Thursday , November 21, 2024

A Rogue First Data ISO Will Cost Fiserv $40 Million in a Proposed Settlement With the FTC

Fiserv Inc. and the former head of an independent sales organization will pay $40.2 million to settle charges brought by the Federal Trade Commission stemming from alleged illegal actions committed by the ISO from 2012 to 2014 while it obtained processing services from First Data Merchant Services, whose parent company Fiserv acquired last year.

The ISO, First Pay Solutions LLC, headed by Chi “Vincent” Ko, allegedly facilitated payment services for merchants involved in scams ranging from a debt-relief program sold through deceptive telemarketing to peddling business opportunities thorough deceptive Web sites to using stolen credit card data to bill consumers without their consent, according to an FTC complaint filed Tuesday in U.S. District Court for the Southern District of New York. 

“At one point, FPS’s merchants accrued over 300,000 chargebacks in less than one year, representing approximately 40% of First Data’s excessive chargeback violations for its entire wholesale merchant business,” the complaint says.

Ko’s attorney, however, cast the blame on “bad actors”—independent agents who allegedly created unlawful Web sites, registered shell companies, and generated fake invoices and shipping labels to avoid detection by First Pay and First Data. “Mr. Ko unequivocally denies prior knowledge that these agents and merchants were engaged in fraud,” Jim Walden, managing partner of Walden Macht & Haran in New York City, said in a statement.

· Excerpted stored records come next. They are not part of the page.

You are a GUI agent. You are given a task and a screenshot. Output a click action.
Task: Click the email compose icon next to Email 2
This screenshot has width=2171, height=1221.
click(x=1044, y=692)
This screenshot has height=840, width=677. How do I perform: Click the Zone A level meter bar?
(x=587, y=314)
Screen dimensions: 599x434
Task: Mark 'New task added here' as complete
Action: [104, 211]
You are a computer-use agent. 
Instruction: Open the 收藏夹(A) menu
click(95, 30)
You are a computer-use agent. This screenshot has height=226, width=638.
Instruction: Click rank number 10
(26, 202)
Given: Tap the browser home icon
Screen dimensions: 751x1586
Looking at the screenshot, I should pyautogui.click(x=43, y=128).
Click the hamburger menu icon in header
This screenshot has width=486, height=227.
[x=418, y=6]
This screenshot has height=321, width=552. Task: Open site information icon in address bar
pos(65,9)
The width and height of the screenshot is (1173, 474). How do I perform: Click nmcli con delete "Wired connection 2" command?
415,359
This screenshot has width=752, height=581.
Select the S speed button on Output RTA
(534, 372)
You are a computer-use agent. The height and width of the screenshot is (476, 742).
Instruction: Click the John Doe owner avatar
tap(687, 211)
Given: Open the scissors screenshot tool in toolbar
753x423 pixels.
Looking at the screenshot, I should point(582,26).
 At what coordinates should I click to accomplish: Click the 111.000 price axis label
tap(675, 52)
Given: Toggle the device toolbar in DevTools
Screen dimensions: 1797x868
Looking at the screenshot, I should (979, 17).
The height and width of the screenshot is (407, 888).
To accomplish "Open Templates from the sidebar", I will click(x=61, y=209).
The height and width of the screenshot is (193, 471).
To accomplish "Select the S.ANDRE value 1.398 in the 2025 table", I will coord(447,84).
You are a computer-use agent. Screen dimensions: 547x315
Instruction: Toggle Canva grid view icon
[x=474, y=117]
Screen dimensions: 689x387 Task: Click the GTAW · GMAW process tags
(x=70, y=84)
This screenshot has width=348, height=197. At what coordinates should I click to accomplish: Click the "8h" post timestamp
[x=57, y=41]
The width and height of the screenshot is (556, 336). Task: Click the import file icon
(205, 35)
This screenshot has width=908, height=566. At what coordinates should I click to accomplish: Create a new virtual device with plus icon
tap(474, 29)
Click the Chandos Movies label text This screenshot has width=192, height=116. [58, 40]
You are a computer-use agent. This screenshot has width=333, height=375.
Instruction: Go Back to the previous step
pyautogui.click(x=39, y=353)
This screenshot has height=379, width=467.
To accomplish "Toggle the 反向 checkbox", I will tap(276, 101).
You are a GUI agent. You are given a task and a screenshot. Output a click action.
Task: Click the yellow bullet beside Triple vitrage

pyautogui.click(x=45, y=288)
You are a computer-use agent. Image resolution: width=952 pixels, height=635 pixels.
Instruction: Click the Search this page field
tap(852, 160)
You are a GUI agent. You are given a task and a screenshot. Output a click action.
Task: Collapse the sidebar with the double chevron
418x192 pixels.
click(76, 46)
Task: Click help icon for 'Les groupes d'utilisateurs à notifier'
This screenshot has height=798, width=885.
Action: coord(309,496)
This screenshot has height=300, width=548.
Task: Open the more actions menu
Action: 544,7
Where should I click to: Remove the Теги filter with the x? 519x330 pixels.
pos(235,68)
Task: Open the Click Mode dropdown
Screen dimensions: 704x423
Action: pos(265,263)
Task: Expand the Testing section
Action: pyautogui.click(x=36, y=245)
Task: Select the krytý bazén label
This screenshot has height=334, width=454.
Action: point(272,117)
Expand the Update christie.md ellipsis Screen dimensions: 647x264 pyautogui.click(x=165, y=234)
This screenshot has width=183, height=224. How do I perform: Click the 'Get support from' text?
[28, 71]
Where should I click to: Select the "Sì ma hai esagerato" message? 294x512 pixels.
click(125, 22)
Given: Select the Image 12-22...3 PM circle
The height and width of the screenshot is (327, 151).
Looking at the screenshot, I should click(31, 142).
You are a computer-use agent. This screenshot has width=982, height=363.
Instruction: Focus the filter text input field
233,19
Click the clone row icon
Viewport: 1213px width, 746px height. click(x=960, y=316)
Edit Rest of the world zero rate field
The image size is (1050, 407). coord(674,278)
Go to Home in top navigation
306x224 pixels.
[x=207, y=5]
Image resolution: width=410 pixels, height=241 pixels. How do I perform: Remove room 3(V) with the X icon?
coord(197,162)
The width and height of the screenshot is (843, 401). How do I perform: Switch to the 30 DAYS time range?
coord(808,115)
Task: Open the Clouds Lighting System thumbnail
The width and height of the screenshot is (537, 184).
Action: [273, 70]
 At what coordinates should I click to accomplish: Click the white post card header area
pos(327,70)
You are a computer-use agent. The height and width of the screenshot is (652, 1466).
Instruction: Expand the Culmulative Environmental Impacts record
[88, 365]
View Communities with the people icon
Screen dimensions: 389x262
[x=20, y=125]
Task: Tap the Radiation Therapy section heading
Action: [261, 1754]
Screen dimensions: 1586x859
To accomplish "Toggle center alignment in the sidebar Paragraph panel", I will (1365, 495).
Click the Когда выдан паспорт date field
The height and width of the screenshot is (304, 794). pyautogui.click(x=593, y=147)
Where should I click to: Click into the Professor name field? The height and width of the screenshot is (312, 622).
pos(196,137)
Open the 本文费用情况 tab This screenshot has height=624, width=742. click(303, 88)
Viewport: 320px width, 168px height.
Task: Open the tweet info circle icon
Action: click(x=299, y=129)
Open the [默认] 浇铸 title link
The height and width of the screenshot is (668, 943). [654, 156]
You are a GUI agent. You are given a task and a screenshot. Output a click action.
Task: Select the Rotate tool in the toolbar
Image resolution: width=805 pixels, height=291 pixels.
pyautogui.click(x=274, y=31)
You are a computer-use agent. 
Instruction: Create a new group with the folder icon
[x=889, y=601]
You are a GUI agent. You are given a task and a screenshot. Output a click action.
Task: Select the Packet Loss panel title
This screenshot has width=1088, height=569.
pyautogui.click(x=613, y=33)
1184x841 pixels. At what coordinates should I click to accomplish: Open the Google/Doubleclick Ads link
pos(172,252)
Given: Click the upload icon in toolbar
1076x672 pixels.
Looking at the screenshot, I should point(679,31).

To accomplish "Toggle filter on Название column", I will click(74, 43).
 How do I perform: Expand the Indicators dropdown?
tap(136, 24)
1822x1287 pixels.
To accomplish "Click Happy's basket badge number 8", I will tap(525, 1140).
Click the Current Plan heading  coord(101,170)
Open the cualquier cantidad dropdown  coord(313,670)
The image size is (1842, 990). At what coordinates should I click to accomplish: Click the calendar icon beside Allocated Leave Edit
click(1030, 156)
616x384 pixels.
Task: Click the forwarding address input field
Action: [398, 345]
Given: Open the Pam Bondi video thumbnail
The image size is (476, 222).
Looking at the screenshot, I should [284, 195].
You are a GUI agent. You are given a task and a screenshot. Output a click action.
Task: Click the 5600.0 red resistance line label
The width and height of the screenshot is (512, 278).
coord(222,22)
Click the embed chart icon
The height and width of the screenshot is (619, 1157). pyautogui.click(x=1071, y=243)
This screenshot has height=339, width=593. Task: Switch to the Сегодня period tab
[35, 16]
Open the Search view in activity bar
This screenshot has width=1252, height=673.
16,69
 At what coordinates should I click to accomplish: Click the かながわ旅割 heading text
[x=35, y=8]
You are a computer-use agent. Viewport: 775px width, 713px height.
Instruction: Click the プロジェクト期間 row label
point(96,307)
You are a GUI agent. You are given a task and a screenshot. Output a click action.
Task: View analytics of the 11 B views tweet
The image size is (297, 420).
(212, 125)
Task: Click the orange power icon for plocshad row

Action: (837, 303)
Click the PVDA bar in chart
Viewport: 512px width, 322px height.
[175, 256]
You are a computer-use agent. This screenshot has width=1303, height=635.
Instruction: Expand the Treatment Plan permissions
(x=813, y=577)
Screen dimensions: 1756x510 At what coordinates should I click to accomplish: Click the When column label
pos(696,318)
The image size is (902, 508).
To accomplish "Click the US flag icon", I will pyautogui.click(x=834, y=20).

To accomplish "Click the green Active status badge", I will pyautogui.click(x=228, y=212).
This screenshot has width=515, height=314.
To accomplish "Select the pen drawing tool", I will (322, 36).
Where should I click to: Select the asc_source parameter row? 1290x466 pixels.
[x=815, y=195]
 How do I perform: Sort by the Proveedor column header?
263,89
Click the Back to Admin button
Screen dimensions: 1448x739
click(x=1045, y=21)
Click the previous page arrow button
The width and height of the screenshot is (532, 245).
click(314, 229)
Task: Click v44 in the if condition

The complaint alleges First Data Merchant Services, a major part of parent company First Data Corp., knew or should have known what FPS and Ko were up to. They reportedly opened hundreds of merchants accounts in the names of phony entities and shell corporations and provided sponsor bank Wells Fargo Bank with false or deceptive information to open the accounts. Wells ended its relationship with FPS in late 2014. 

According to the FTC, a 2014 investigation by Visa Inc. required First Data to repay $18.7 million in charges processed by Ko and temporarily banned First Data from signing high-risk merchants. “A 2015 forensic audit conducted as part of Visa’s investigation indicated that First Data had ‘no controls’ on how the company managed high-risk merchants,” an FTC news release says.

“First Data is paying $40 million because it repeatedly looked the other way while its payment-processing services were being used to commit fraud,” Daniel Kaufman, deputy director of the FTC’s Bureau of Consumer Protection, said in the release. “When companies fail to screen out fraudsters exploiting the payment-processing system to steal people’s money, they’re breaking the law—and injuring consumers.”

In its own news release Tuesday, Brookfield, Wis.-based Fiserv said the case “relates to isolated business practices by a single U.S.-based wholesale independent sales organization (ISO), its merchants, and affiliates of the ISO that referred merchants to the ISO.” The settlement “is in the best interest of First Data Merchant Services, our clients and their customers, and consumers,” the release says.

“We remain committed to ensuring that our business partners and merchants operate with integrity, and our enhanced practices will enable us to continue to lead the industry in fraud prevention, and business and consumer protection,”

The settlement funds will be used to compensate consumers harmed by the scams. In addition, the FTC will require First Data to screen and monitor certain high-risk merchant clients, implement an oversight program to monitor its wholesale ISOs, and hire an independent assessor to oversee the company’s compliance with the settlement’s oversight program for the next three years.

Fiserv said it had already implemented some of the measures before the settlement and “has increased its investments in areas that improve detection of attempted fraud on its platforms, underwriting requirements, activity reviews and fraud alert protocols.”

Ko was hired as an executive at First Data in 2017, according to the FTC. He is to pay $270,374 under the proposed settlement, which also will ban him from processing payments for certain types of high-risk merchants and impose other conditions. Ko is no longer an employee of Fiserv, a company spokesperson says.

Ko built his business by providing payment processing to traditionally underserved Asian merchants, according to Walden. “First Pay’s risk department ultimately failed to effectively screen out deceptive merchant applications submitted by a small set of fraudulent sales agents,” Walden said. “That failure caused substantial financial harm to both First Pay and Mr. Ko, who agreed to turn over his entire $100 million First Pay portfolio to First Data in 2014 so that the income could be used to repay consumers harmed by the dishonest activities of these fraudulent agents and merchants.”